Hilfsaktion in Karlsruhe für flutgeschädigte Kunstobjekte zieht Kreise

Das Hochwasser in Rheinland-Pfalz hat auch zahlreiche Kulturgegenstände schwer beschädigt. In Karlsruhe und etlichen anderen Städten leisten Museumsfachleute solidarische Hilfe.

Arbeit an der Rettung schwer beschädigter Museumsobjekte in einer Lagerhalle des ZKM Karlsruhe
Teamarbeit zur Rettung von Kulturobjekten wird in Karlsruher in einer Lagerhalle des ZKM geleistet. Dort widmet sich der Notfallverbund Karlsruhe schwer beschädigten Gemälden und Grafiken aus dem überfluteten Depot des Stadtmuseums Ahrweiler. Foto: Andrea Fabry

Es begann mit der schnellen Antwort auf eine SOS-Mail aus den Hochwassergebieten: Das Kunstministerium Rheinland-Pfalz hatte zahlreiche Museen um Hilfe gebeten, als klar wurde, dass die Flutkatastrophe vom Juli auch die Bestände des Stadtmuseums Ahrweiler zum großen Teil schwer beschädigt hatte.

Christof Hierholzer, Sicherheitsbeauftragter des Zentrums für Kunst und Medien (ZKM), hatte mit Hinblick auf die Kompetenzen im Karlsruher Notfallverbund geantwortet. Seit zehn Tagen werden nun in einer Lagerhalle des ZKM rund 40 verschlammte Gemälde und mehrere hundert Druckgrafiken von Fachkräften behandelt.

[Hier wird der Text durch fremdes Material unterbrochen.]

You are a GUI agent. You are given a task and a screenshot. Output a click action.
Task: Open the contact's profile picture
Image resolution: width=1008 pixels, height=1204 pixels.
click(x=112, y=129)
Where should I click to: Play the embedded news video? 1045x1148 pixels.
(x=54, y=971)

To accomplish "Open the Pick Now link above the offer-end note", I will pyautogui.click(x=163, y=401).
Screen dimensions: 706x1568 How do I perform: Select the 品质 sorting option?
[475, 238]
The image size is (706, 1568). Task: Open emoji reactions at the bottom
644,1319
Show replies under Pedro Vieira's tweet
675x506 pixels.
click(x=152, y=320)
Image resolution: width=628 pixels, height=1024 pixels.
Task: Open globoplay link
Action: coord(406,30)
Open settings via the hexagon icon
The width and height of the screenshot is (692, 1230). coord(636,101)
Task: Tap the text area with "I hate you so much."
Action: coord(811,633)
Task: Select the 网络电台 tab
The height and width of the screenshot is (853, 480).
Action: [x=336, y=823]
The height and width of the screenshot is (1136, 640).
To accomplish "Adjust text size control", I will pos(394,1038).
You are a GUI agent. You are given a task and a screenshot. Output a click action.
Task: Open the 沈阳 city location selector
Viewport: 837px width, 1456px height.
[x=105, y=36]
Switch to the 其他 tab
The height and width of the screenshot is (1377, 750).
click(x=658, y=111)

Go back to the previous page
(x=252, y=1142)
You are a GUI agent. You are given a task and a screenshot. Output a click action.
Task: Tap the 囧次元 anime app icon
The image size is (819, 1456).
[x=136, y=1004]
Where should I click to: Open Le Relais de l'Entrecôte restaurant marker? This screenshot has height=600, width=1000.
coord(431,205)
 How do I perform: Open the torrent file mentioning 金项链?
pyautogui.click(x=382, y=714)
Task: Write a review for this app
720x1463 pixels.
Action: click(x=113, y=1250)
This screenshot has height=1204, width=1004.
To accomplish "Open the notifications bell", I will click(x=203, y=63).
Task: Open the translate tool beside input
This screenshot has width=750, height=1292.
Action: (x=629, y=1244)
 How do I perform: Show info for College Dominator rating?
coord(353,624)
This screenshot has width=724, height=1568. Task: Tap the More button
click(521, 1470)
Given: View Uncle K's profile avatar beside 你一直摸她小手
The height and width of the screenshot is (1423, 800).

An der Hilfsaktion beteiligen sich neben dem ZKM auch das Badische Landesmuseum, die Badische Landesbibliothek, die Kunsthalle Karlsruhe, die kommunalen und kirchlichen Archive in Karlsruhe, das Landesmuseum Württemberg, das Linden-Museum in Stuttgart, die Kunsthalle Mannheim sowie etliche freiberufliche Restauratorinnen und Restauratoren.

Ministerium würdigt Engagement des Notfallverbund Karlsruhe

Initiiert und koordiniert wurde die Aktion von Christof Hierholzer sowie von Henrike Mall und Leonie Rök, Restauratorinnen am ZKM. Der Notfallverbund Karlsruhe, ein Zusammenschluss der Karlsruher Archive, Bibliotheken und Museen, unterstützte ab der ersten Stunde die Hilfsaktion und kam damit erstmals zu einem großflächigen Einsatz. Das Engagement aller Beteiligten wurde nun auch vom Kunstministerium Baden-Württemberg hervorgehoben.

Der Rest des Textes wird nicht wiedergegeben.